(Stored data)

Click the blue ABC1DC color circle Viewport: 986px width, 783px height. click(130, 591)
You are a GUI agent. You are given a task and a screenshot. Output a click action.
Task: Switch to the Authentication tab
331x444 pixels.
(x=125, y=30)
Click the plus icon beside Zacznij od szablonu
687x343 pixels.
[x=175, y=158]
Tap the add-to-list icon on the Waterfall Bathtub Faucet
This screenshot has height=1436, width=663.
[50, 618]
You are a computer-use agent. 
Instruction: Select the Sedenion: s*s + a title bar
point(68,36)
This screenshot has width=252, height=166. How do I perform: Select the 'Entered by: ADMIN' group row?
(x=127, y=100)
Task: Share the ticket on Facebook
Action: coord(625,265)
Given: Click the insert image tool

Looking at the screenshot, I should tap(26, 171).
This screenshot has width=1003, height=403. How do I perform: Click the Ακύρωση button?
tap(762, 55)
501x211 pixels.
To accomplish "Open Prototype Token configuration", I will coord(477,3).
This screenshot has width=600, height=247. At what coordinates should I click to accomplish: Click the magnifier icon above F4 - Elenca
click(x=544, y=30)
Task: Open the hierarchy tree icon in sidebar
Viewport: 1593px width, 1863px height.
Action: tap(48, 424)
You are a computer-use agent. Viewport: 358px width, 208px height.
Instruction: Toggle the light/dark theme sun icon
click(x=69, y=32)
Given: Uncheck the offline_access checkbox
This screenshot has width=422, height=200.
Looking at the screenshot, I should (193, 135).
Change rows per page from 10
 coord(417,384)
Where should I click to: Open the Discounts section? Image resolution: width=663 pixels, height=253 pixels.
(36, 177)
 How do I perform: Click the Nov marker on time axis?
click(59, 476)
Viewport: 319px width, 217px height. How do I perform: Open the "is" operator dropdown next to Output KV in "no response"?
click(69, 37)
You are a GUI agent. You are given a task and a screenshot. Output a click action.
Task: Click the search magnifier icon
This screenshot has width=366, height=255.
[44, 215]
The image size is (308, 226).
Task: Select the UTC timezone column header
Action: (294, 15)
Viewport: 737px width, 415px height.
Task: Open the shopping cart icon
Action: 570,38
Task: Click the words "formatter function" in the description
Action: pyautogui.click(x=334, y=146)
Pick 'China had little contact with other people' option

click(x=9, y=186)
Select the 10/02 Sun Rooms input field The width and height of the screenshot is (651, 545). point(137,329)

# EXERCISE DIRECTIONS
The records shown above are to be copied exactly, every one of them.

# OUTPUT OF THE EXERCISE
Click the blue ABC1DC color circle Viewport: 986px width, 783px height. click(130, 591)
You are a GUI agent. You are given a task and a screenshot. Output a click action.
Task: Switch to the Authentication tab
331x444 pixels.
(x=125, y=30)
Click the plus icon beside Zacznij od szablonu
687x343 pixels.
[x=175, y=158]
Tap the add-to-list icon on the Waterfall Bathtub Faucet
This screenshot has height=1436, width=663.
[50, 618]
You are a computer-use agent. 
Instruction: Select the Sedenion: s*s + a title bar
point(68,36)
This screenshot has width=252, height=166. How do I perform: Select the 'Entered by: ADMIN' group row?
(x=127, y=100)
Task: Share the ticket on Facebook
Action: coord(625,265)
Given: Click the insert image tool

Looking at the screenshot, I should tap(26, 171).
This screenshot has width=1003, height=403. How do I perform: Click the Ακύρωση button?
tap(762, 55)
501x211 pixels.
To accomplish "Open Prototype Token configuration", I will coord(477,3).
This screenshot has width=600, height=247. At what coordinates should I click to accomplish: Click the magnifier icon above F4 - Elenca
click(x=544, y=30)
Task: Open the hierarchy tree icon in sidebar
Viewport: 1593px width, 1863px height.
Action: tap(48, 424)
You are a computer-use agent. Viewport: 358px width, 208px height.
Instruction: Toggle the light/dark theme sun icon
click(x=69, y=32)
Given: Uncheck the offline_access checkbox
This screenshot has width=422, height=200.
Looking at the screenshot, I should (193, 135).
Change rows per page from 10
 coord(417,384)
Where should I click to: Open the Discounts section? Image resolution: width=663 pixels, height=253 pixels.
(36, 177)
 How do I perform: Click the Nov marker on time axis?
click(59, 476)
Viewport: 319px width, 217px height. How do I perform: Open the "is" operator dropdown next to Output KV in "no response"?
click(69, 37)
You are a GUI agent. You are given a task and a screenshot. Output a click action.
Task: Click the search magnifier icon
This screenshot has width=366, height=255.
[44, 215]
The image size is (308, 226).
Task: Select the UTC timezone column header
Action: (294, 15)
Viewport: 737px width, 415px height.
Task: Open the shopping cart icon
Action: 570,38
Task: Click the words "formatter function" in the description
Action: pyautogui.click(x=334, y=146)
Pick 'China had little contact with other people' option

click(x=9, y=186)
Select the 10/02 Sun Rooms input field The width and height of the screenshot is (651, 545). point(137,329)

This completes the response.